Entries from a dataset:

⟨

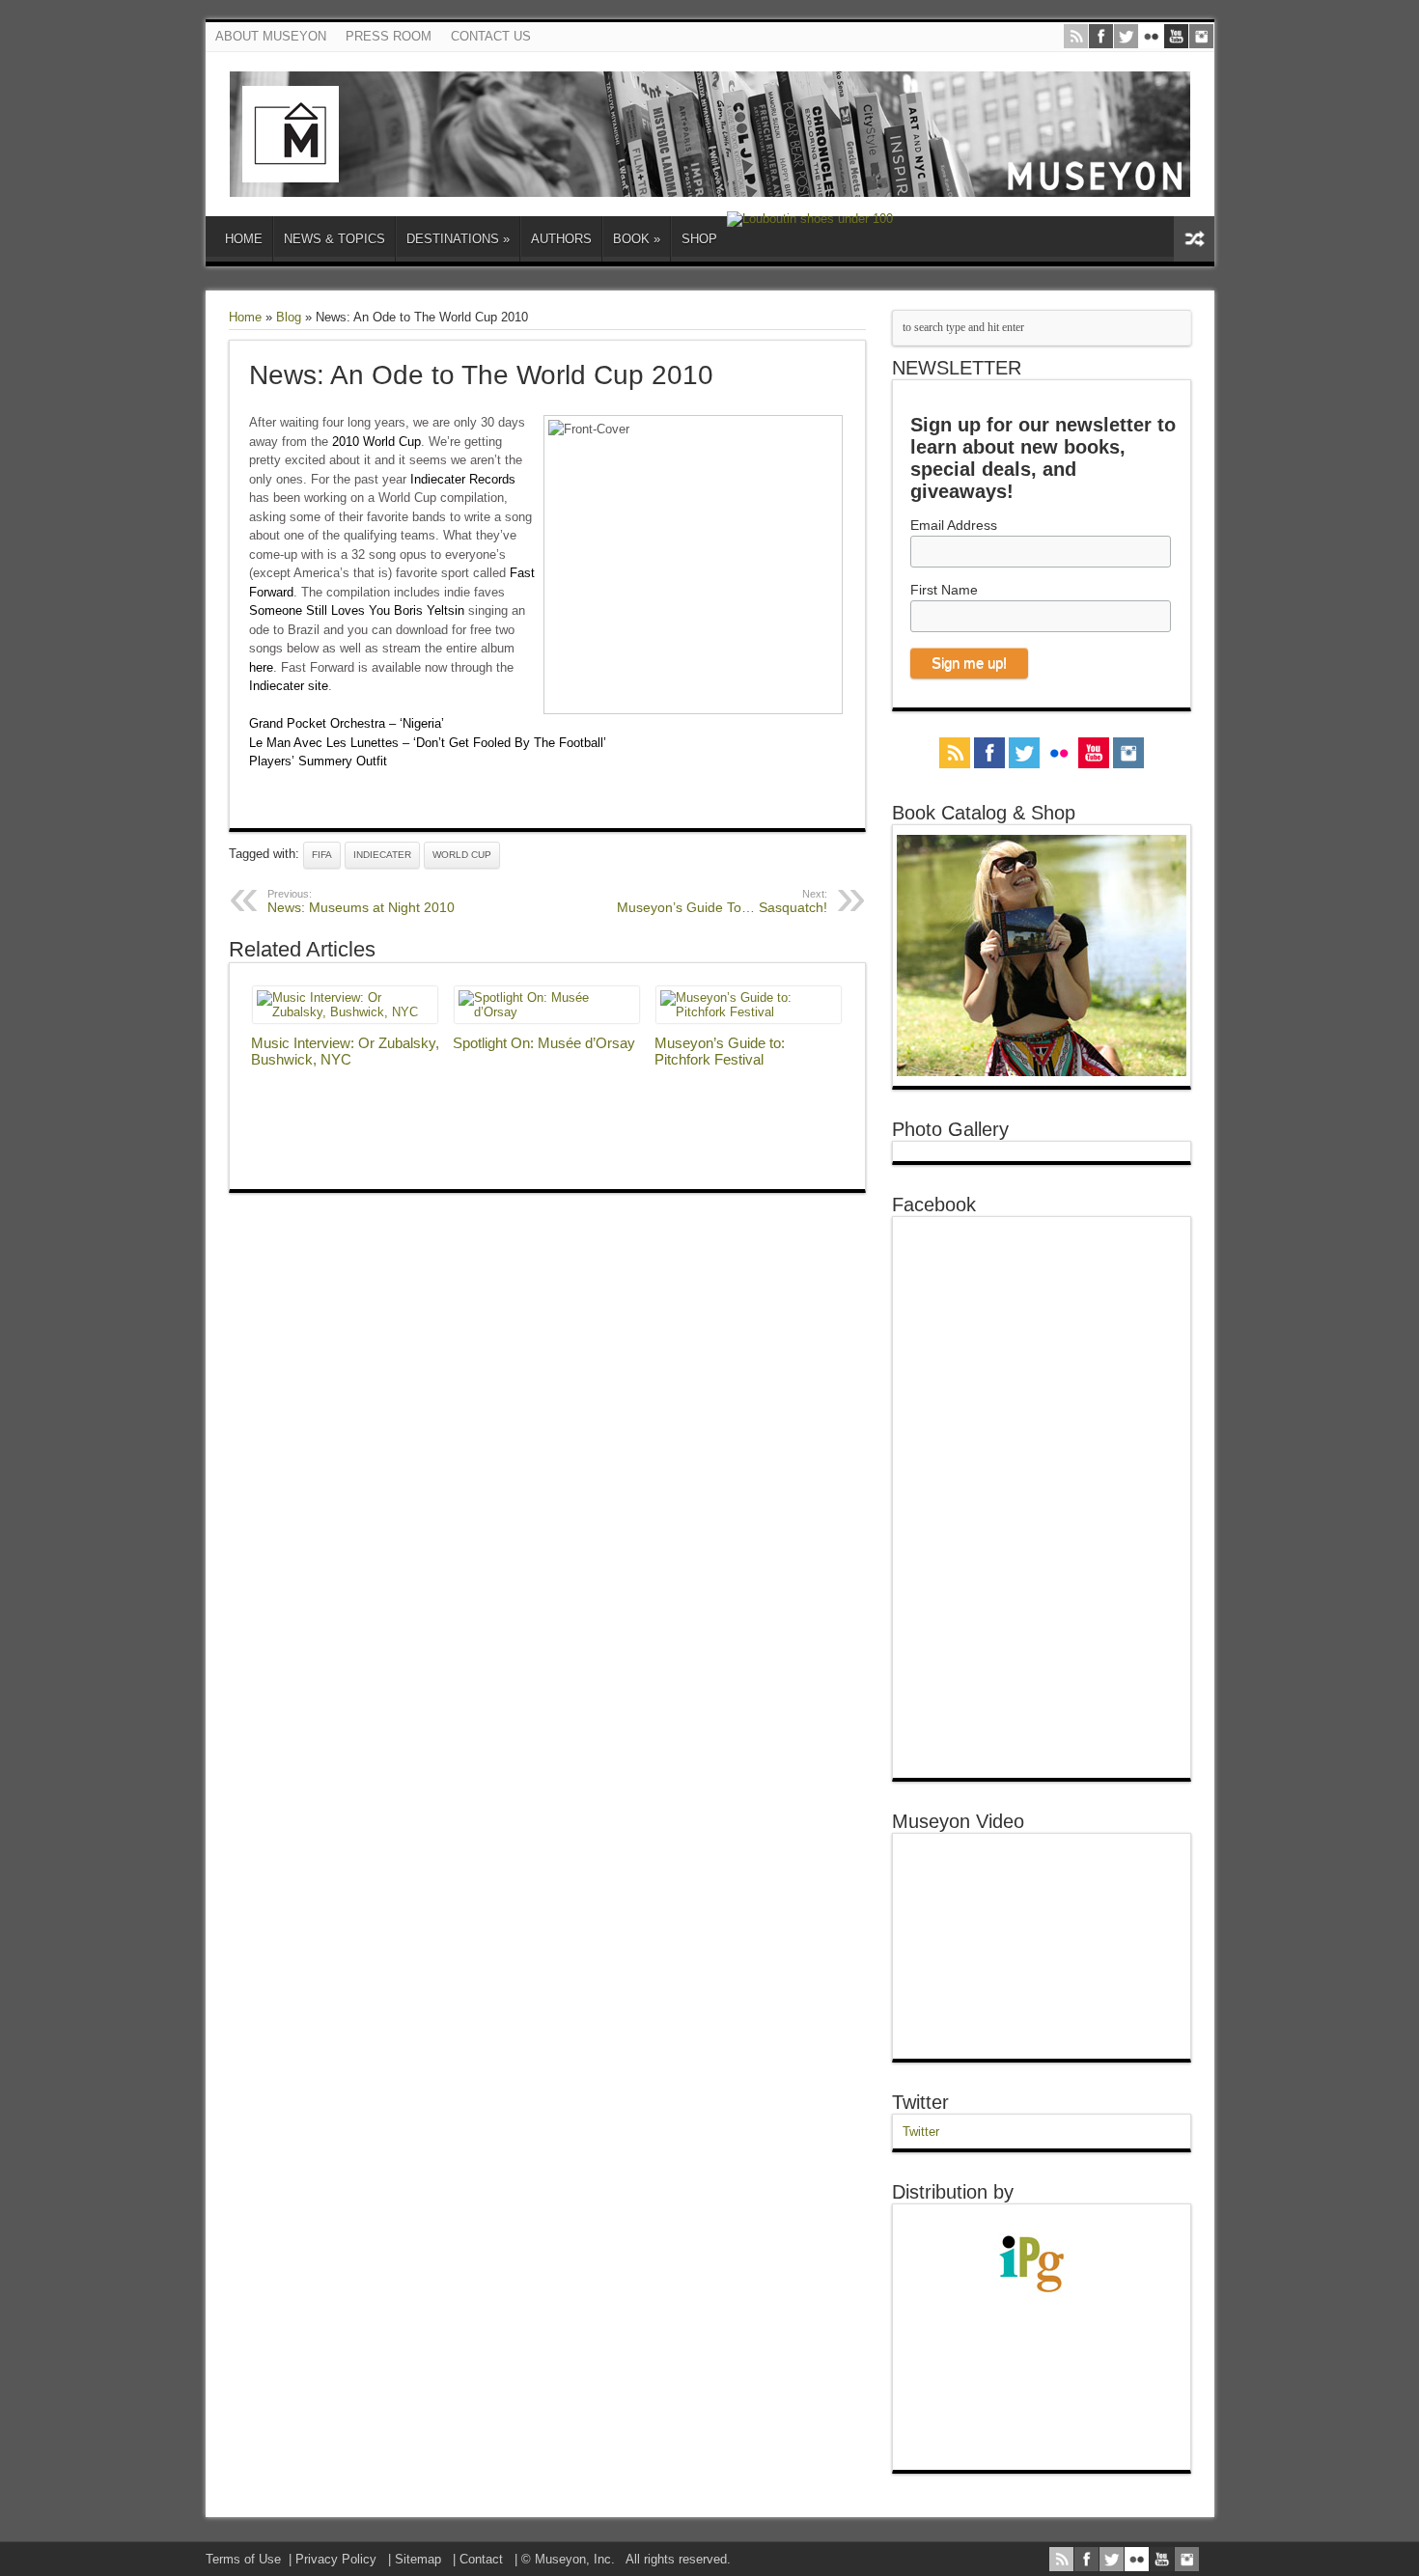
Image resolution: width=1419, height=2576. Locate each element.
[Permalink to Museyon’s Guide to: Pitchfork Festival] (748, 1012)
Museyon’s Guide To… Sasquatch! (722, 901)
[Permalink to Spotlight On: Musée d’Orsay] (547, 1012)
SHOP (699, 239)
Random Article (1194, 239)
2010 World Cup (376, 441)
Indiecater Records (462, 479)
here (261, 667)
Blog (288, 317)
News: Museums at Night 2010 (361, 901)
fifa (322, 854)
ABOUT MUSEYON (270, 36)
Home (245, 317)
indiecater (382, 854)
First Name (944, 589)
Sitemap (418, 2559)
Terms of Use (243, 2559)
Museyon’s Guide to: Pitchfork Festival (719, 1051)
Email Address (953, 525)
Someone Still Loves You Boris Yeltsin (356, 610)
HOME (244, 239)
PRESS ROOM (388, 36)
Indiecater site (288, 686)
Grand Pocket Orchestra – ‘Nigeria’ (346, 723)
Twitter (920, 2102)
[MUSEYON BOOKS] (710, 182)
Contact (481, 2559)
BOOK (636, 239)
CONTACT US (491, 36)
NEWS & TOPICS (334, 239)
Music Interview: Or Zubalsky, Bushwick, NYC (345, 1051)
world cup (461, 854)
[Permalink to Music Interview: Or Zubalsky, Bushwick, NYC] (345, 1012)
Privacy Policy (335, 2559)
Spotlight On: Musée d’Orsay (544, 1043)
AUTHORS (561, 239)
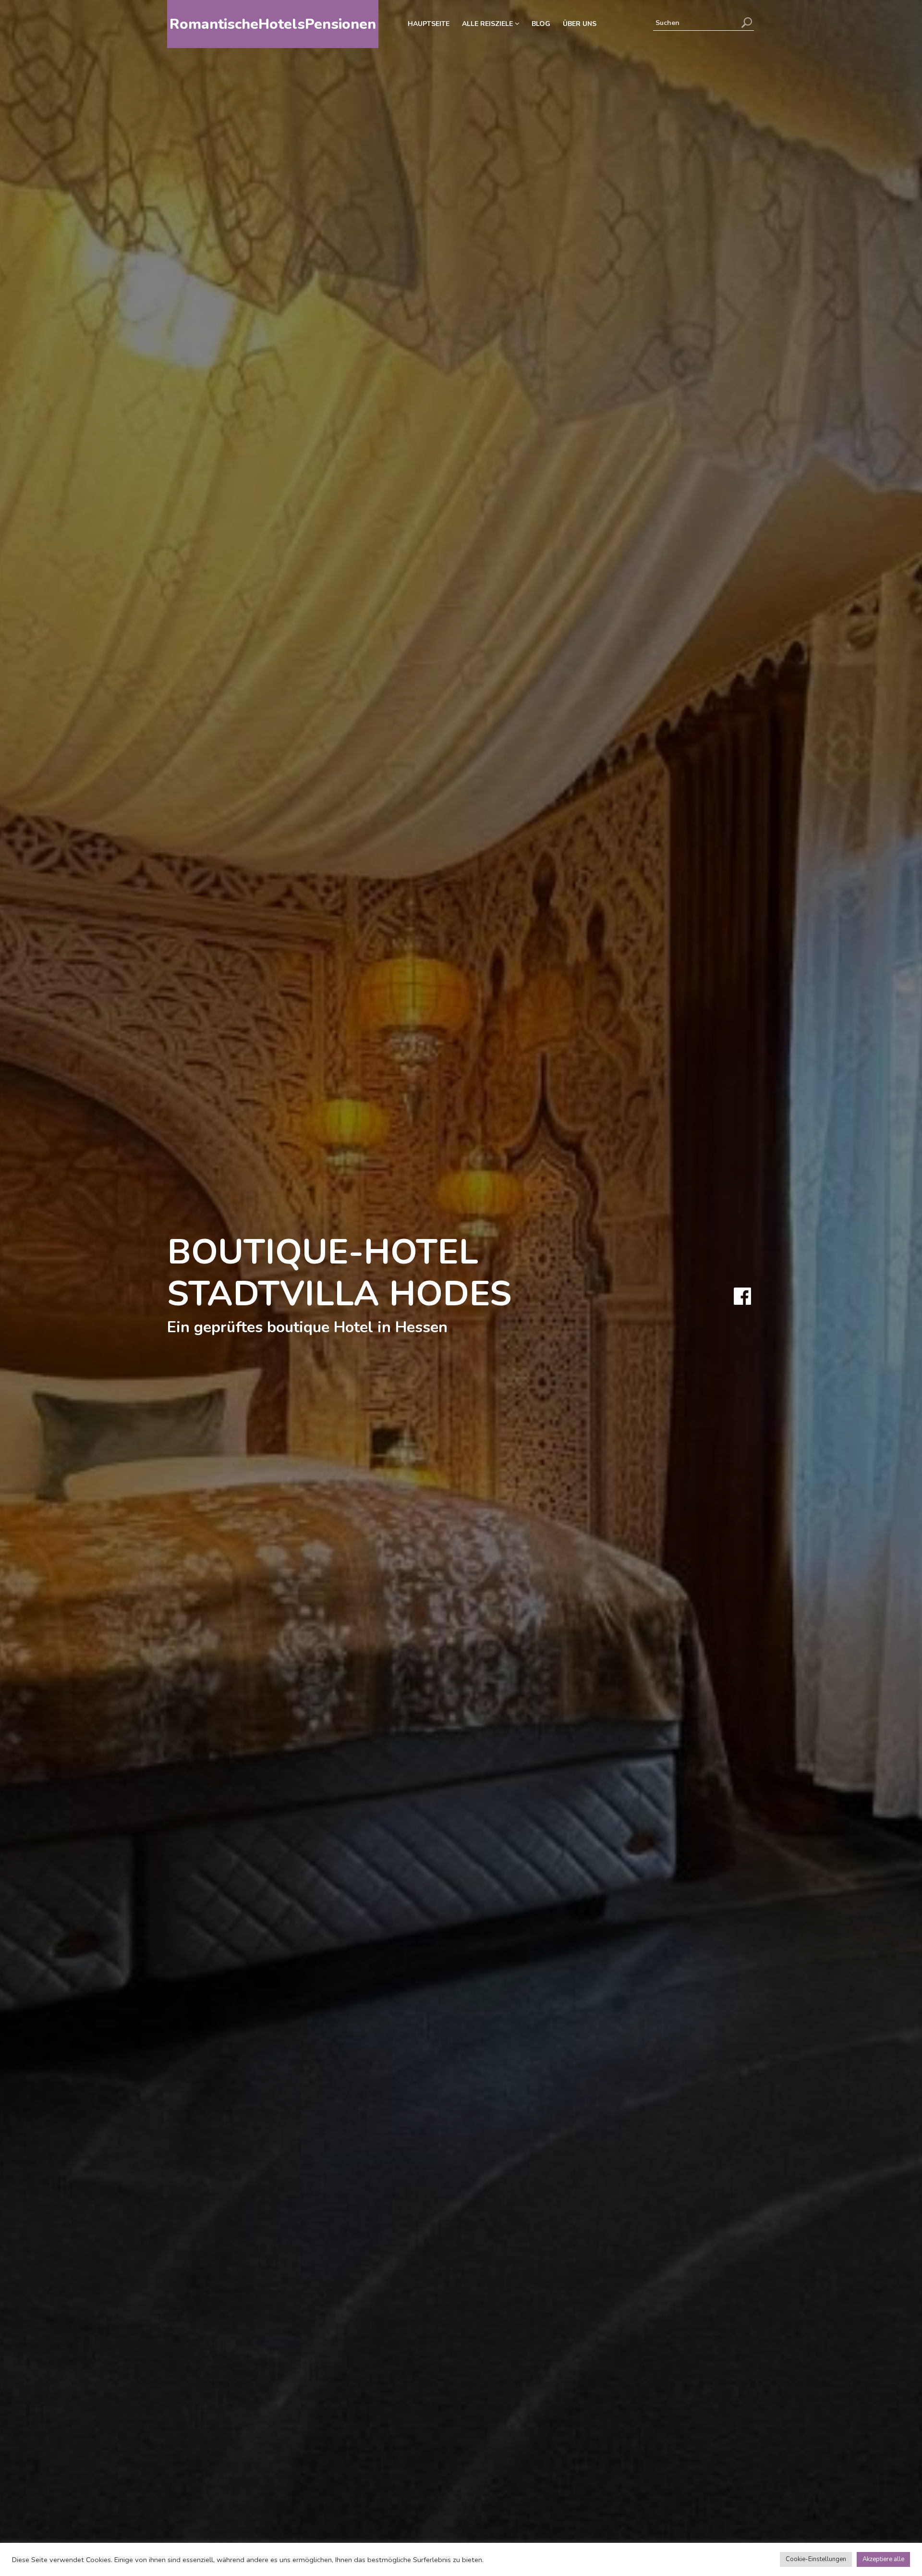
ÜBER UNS (579, 23)
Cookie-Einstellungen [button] (816, 2559)
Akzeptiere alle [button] (883, 2559)
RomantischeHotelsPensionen (273, 24)
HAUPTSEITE (428, 23)
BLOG (541, 23)
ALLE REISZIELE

⟩

* [OBJECTIVE]: Swap "Twitter" for "X" in the items from the line containing "SHOP (699, 239)" through the end of the items, and leave every other part of those lines unchanged. Reproduce only those lines, omitting the pictures.

* [ANSWER TO THIS PROBLEM]:
SHOP (699, 239)
Random Article (1194, 239)
2010 World Cup (376, 441)
Indiecater Records (462, 479)
here (261, 667)
Blog (288, 317)
News: Museums at Night 2010 (361, 901)
fifa (322, 854)
ABOUT MUSEYON (270, 36)
Home (245, 317)
indiecater (382, 854)
First Name (944, 589)
Sitemap (418, 2559)
Terms of Use (243, 2559)
Museyon’s Guide to: Pitchfork Festival (719, 1051)
Email Address (953, 525)
Someone Still Loves You Boris Yeltsin (356, 610)
HOME (244, 239)
PRESS ROOM (388, 36)
Indiecater site (288, 686)
Grand Pocket Orchestra – ‘Nigeria’ (346, 723)
X (920, 2102)
[MUSEYON BOOKS] (710, 182)
Contact (481, 2559)
BOOK (636, 239)
CONTACT US (491, 36)
NEWS & TOPICS (334, 239)
Music Interview: Or Zubalsky, Bushwick, NYC (345, 1051)
world cup (461, 854)
[Permalink to Music Interview: Or Zubalsky, Bushwick, NYC] (345, 1012)
Privacy Policy (335, 2559)
Spotlight On: Musée d’Orsay (544, 1043)
AUTHORS (561, 239)
ÜBER UNS (579, 23)
Cookie-Einstellungen [button] (816, 2559)
Akzeptiere alle [button] (883, 2559)
RomantischeHotelsPensionen (273, 24)
HAUPTSEITE (428, 23)
BLOG (541, 23)
ALLE REISZIELE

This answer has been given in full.